Pour une startup prévoyant une levée de fonds, l’entrée régulière de nouveaux actionnaires ou une gouvernance sur mesure, la SAS est généralement plus adaptée. L’absence de plafond du nombre d’associés, la liberté statutaire et le droit d’enregistrement de 0,1 % sur les cessions d’actions facilitent les évolutions du capital.
Pour une activité familiale détenue durablement par quelques personnes, la SARL peut au contraire apporter un cadre plus prévisible. Le régime de la SARL de famille peut aussi permettre une imposition à l’IR sans limitation de durée lorsque les conditions de parenté et d’activité sont respectées.
Le choix doit enfin tenir compte de la nature de l’activite de l’entreprise. Certaines activités réglementées imposent ou excluent certaines formes sociales, de sorte qu’une comparaison fondée uniquement sur les cotisations ou la fiscalité peut conduire à retenir un statut juridiquement inadapté.
Questions fréquentes sur la différence entre SAS et SARL
Quelle est la principale difference entre une SAS et une SARL ?
La principale différence est la liberté d’organisation. La SAS laisse aux associés une large marge pour définir dans les statuts les pouvoirs des dirigeants, les règles de décision et les conditions d’entrée ou de sortie des actionnaires. La SARL applique un cadre légal plus détaillé. Cette différence entraîne aussi des conséquences sociales : le président rémunéré de SAS est assimilé salarié, alors que le gérant majoritaire de SARL relève du régime des indépendants.
Vaut-il mieux creer une SAS ou une SARL ?
La SAS est généralement mieux adaptée à un projet évolutif devant accueillir des investisseurs, tandis que la SARL répond bien aux projets stables comportant peu d’associés, notamment familiaux. Si le dirigeant prévoit de se verser une rémunération élevée, le régime TNS du gérant majoritaire de SARL peut réduire le coût social. Si aucune rémunération n’est prévue au démarrage, la SAS évite au président non rémunéré les cotisations minimales supportées par un gérant majoritaire.
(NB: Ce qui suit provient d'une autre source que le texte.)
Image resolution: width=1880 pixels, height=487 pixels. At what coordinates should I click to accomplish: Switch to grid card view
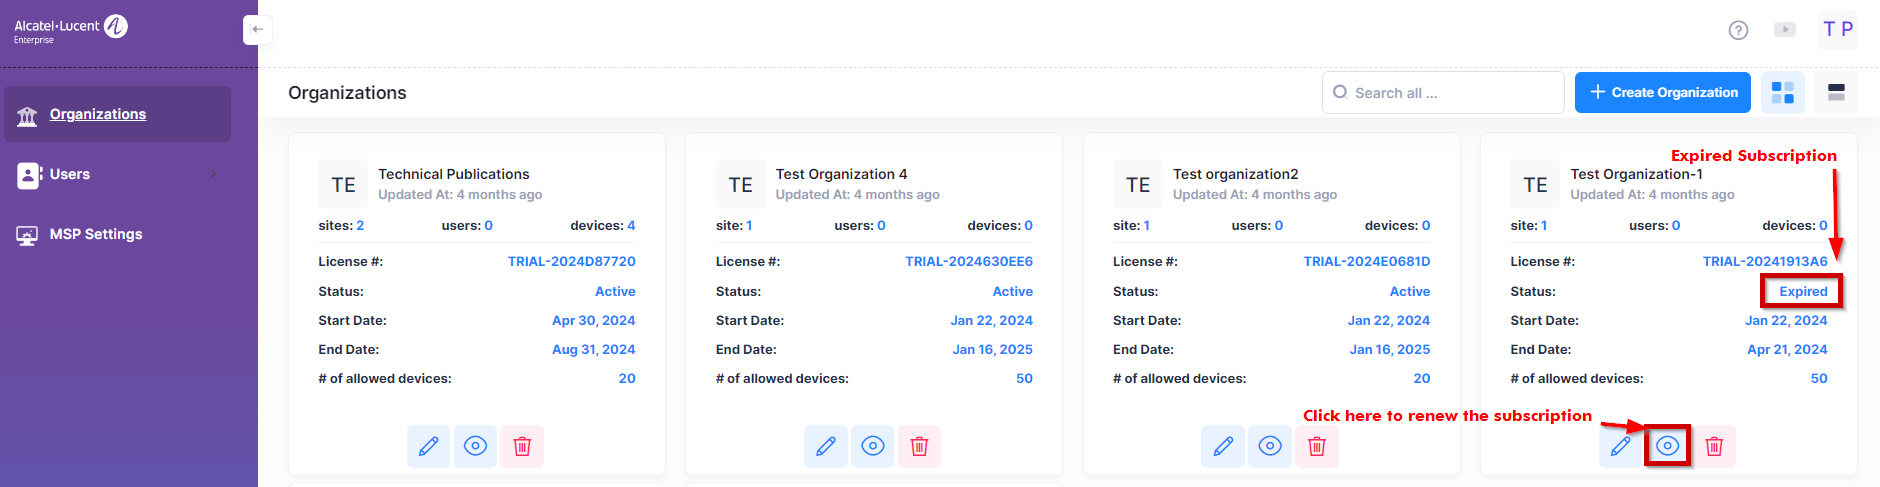[x=1782, y=93]
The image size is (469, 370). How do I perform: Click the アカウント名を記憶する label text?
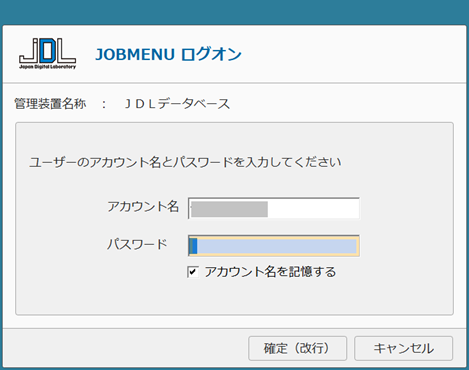270,272
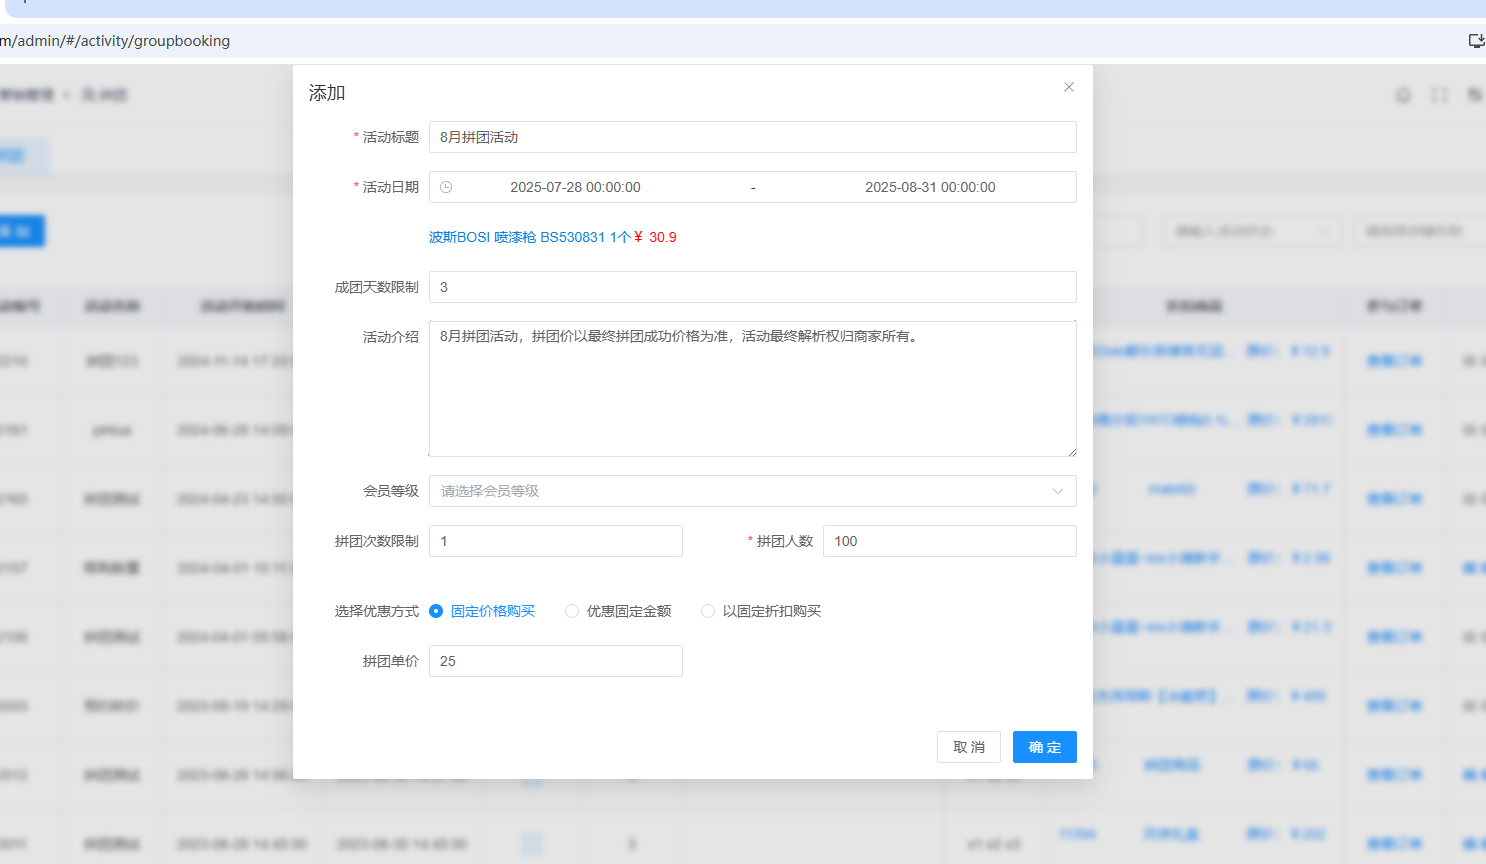Focus the 活动标题 input field
Viewport: 1486px width, 864px height.
[752, 137]
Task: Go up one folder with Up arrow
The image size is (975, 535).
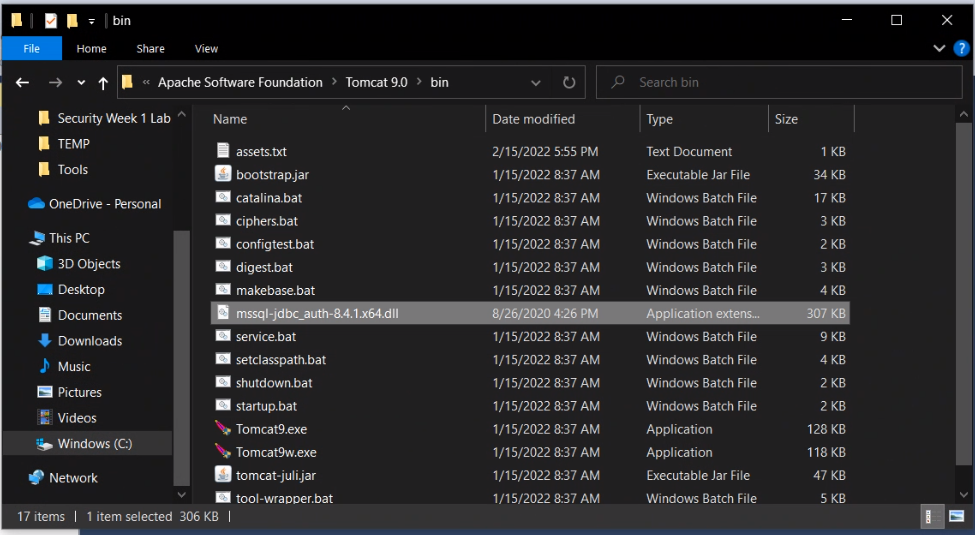Action: pyautogui.click(x=103, y=83)
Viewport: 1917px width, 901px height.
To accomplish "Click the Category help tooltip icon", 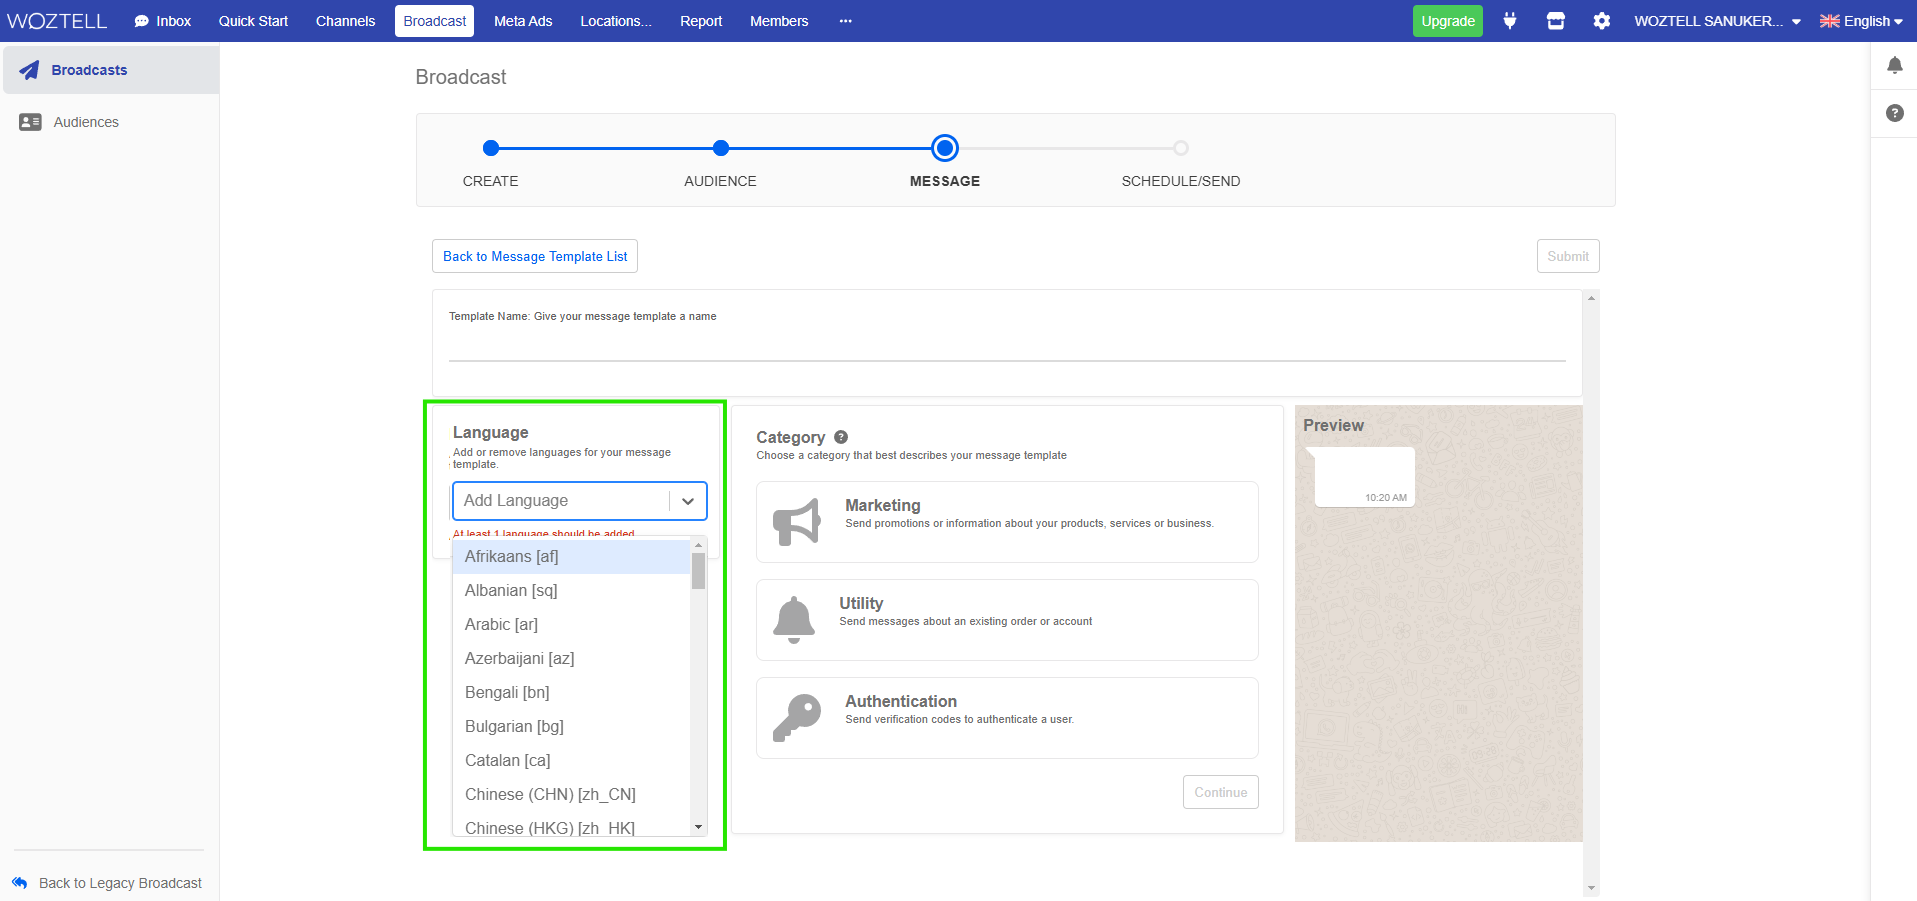I will [x=841, y=437].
Quel statut social pour le dirigeant de chaque forme ?
Le président rémunéré d’une SAS est assimilé salarié et affilié au régime général, sans assurance chômage automatique au titre de son mandat. En SARL, un gérant majoritaire est travailleur non salarié, tandis qu’un gérant minoritaire ou égalitaire rémunéré relève du régime général comme assimilé salarié. Le statut social dépend donc en SARL de la part du capital détenue par la gérance.
Peut-on transformer une SARL en SAS ?
Oui. La transformation d’une SARL en SAS est possible sans créer une nouvelle personne morale. La décision doit être prise à l’unanimité des associés réunis en assemblée générale extraordinaire. Un commissaire à la transformation doit en principe établir un rapport sur la situation de la société et notamment attester que les capitaux propres sont au moins égaux au capital social. Le rapport doit être déposé au moins 8 jours avant l’assemblée. Après la décision, les statuts sont adaptés, un avis de modification est publié et la transformation doit être déclarée au guichet des formalités dans le délai d’un mois.